Sarcodon thwaitesii is a species of tooth fungus in the family Bankeraceae. It is found in Asia, Europe, and New Zealand, where it fruits on the ground in mixed forest.

==Taxonomy==
The fungus was first described in 1873 by Miles Berkeley and Christopher Edmund Broome as Hydnum thwaitesii, from collections made in Sri Lanka. Paul Christoph Hennings moved it to the now-defunct genus Phaeodon in 1898. Dutch mycologist Rudolph Arnold Maas Geesteranus transferred it to the genus Sarcodon in 1964, noting "To judge from the hyphal structure and the spore characters, this is a true Sarcodon". Gordon Herriot Cunningham's species Hydnum carbonarium, described from New Zealand in 1958, is a synonym of S. thwaitesii.

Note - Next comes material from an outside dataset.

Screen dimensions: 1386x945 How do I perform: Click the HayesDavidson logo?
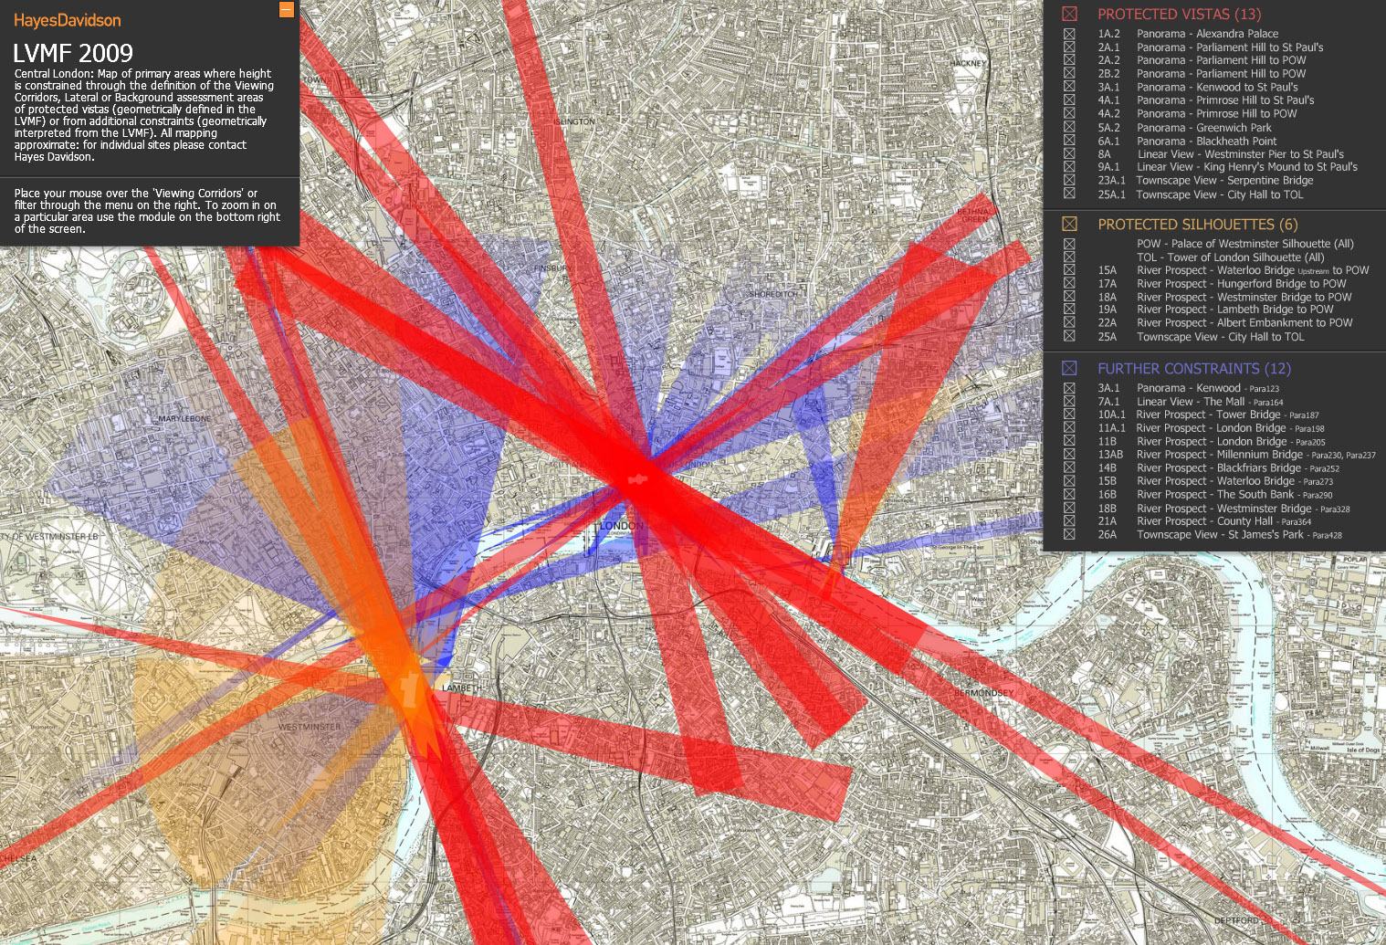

The specific epithet thwaitesii honors English botanist and entomologist George Henry Kendrick Thwaites, who was superintendent of the botanical gardens at Peradeniya, Sri Lanka.

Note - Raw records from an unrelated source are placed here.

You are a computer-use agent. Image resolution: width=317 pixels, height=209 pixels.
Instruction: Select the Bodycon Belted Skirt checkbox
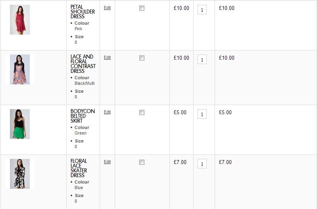(x=142, y=112)
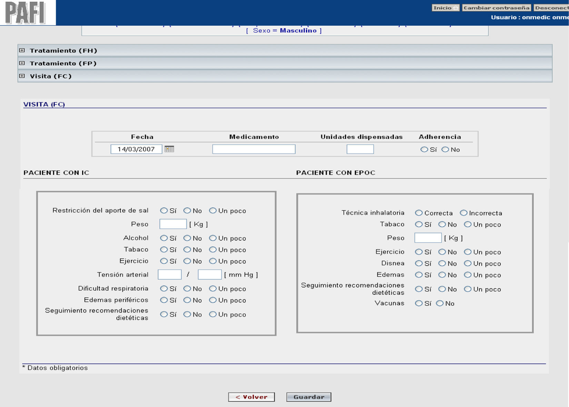This screenshot has height=407, width=569.
Task: Expand the Tratamiento (FP) section
Action: click(x=22, y=63)
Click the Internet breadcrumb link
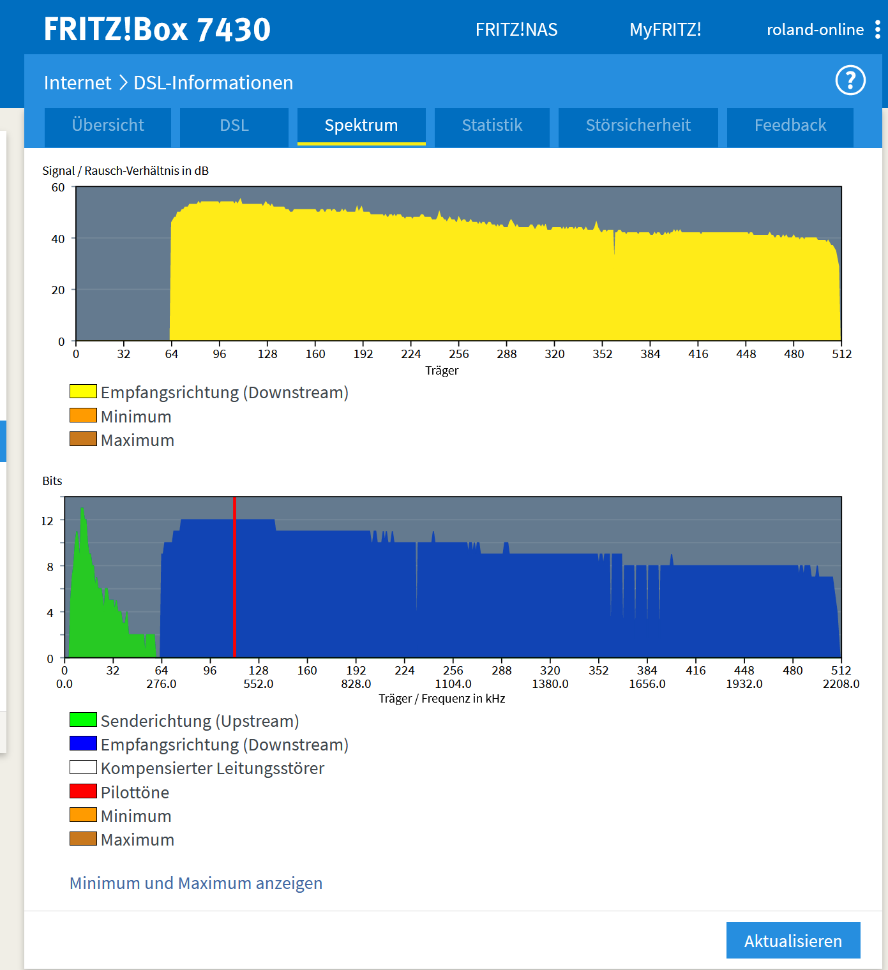This screenshot has height=970, width=888. (77, 83)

Maas Geesteranus placed S. thwaitesii in the section Virescentes, along with S. atroviridis and S. conchyliatus. In all of these species, the flesh dries to a deep olive green color.

==Description==
The fruit bodies of Sarcodon thwaitesii have flattened, depressed, or rounded caps measuring 2.5–4.5 cm in diameter. Initially pale pink in color, they change to pale reddish-brown, and ultimately to blackish-brown. The flesh, roughly the same color as the cap, has a bitter taste. The stipe is centrally attached to the cap, and measure 4–5 cm long by 0.7–1 cm at the top. The spines on the cap underside are at first purple or purple brown, drying to blackish brown in age, and measure 2–4 mm. Spores are brown in mass; microscopically, they are roughly spherical, covered with moderate sized growths (tubercules), and measure 6–8 by 6–7 μm.

==Habitat and distribution==
Sarcodon thwaitesii fruits on the ground in mixed forest. It is found in Asia, Europe, and New Zealand.